A reforma tributária aprovada em 2023 é a maior mudança no sistema de impostos brasileiro em décadas. Mas ela está sendo implementada gradualmente, e muitos empresários ainda não entenderam o que muda — e quando.
Para as pequenas empresas, o cenário é misto. Há simplificações genuínas, mas também armadilhas que podem aumentar a carga tributária de setores específicos.
O que muda em 2027
A partir de 2027, começa a transição para o novo sistema de IVA dual — CBS (federal) e IBS (estadual e municipal). O Simples Nacional, que beneficia empresas com receita anual de até R$ 4,8 milhões, será adaptado ao novo sistema, mas os detalhes ainda estão sendo regulamentados.
A boa notícia: a não-cumulatividade plena do novo IVA deve beneficiar empresas que compram insumos de outras empresas do Simples. Hoje, essas compras não geram crédito tributário. No novo sistema, gerarão.
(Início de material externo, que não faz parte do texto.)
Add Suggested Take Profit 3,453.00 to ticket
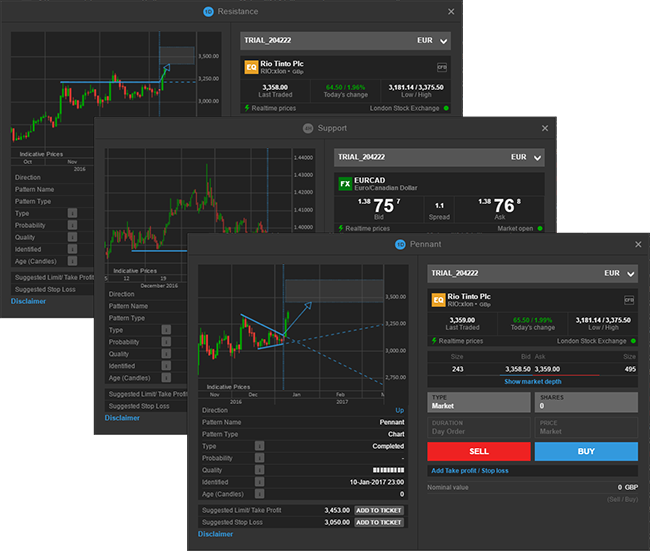 pyautogui.click(x=379, y=510)
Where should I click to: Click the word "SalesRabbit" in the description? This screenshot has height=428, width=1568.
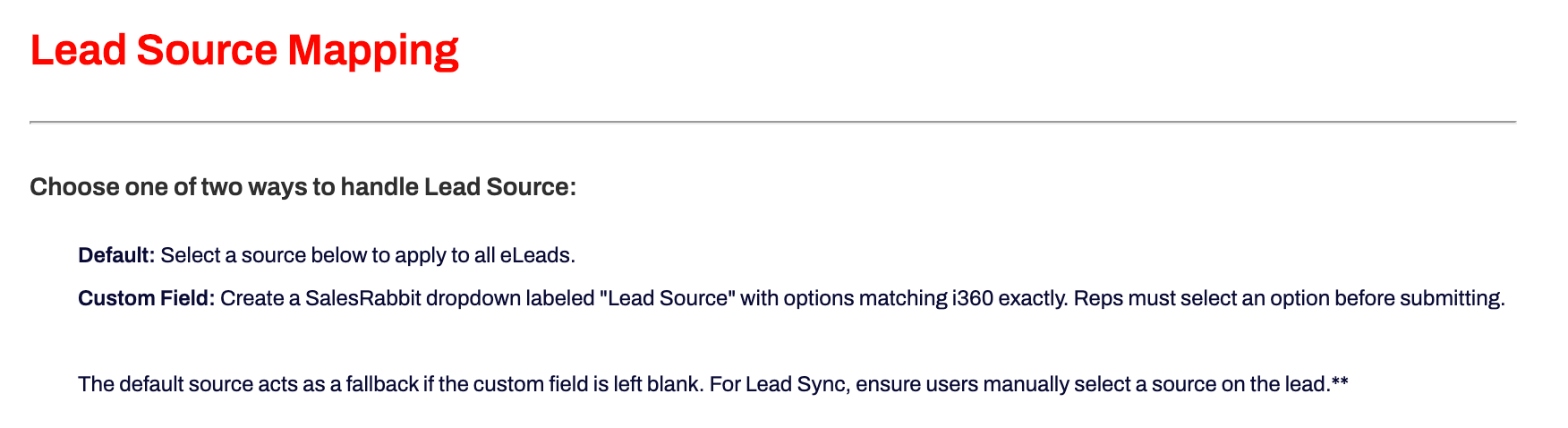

Os setores que devem pagar mais
Serviços em geral — especialmente os intensivos em mão de obra, como clínicas médicas, escritórios de advocacia e consultórios odontológicos — devem ver sua carga tributária aumentar. Hoje, muitos desses serviços têm alíquotas efetivas baixas pelo Simples. No novo sistema, a alíquota de referência para serviços é mais alta.
O governo prevê um regime de transição de oito anos (2027–2033) para suavizar o impacto. Mas empresas que planejam crescimento devem começar a modelar os cenários agora.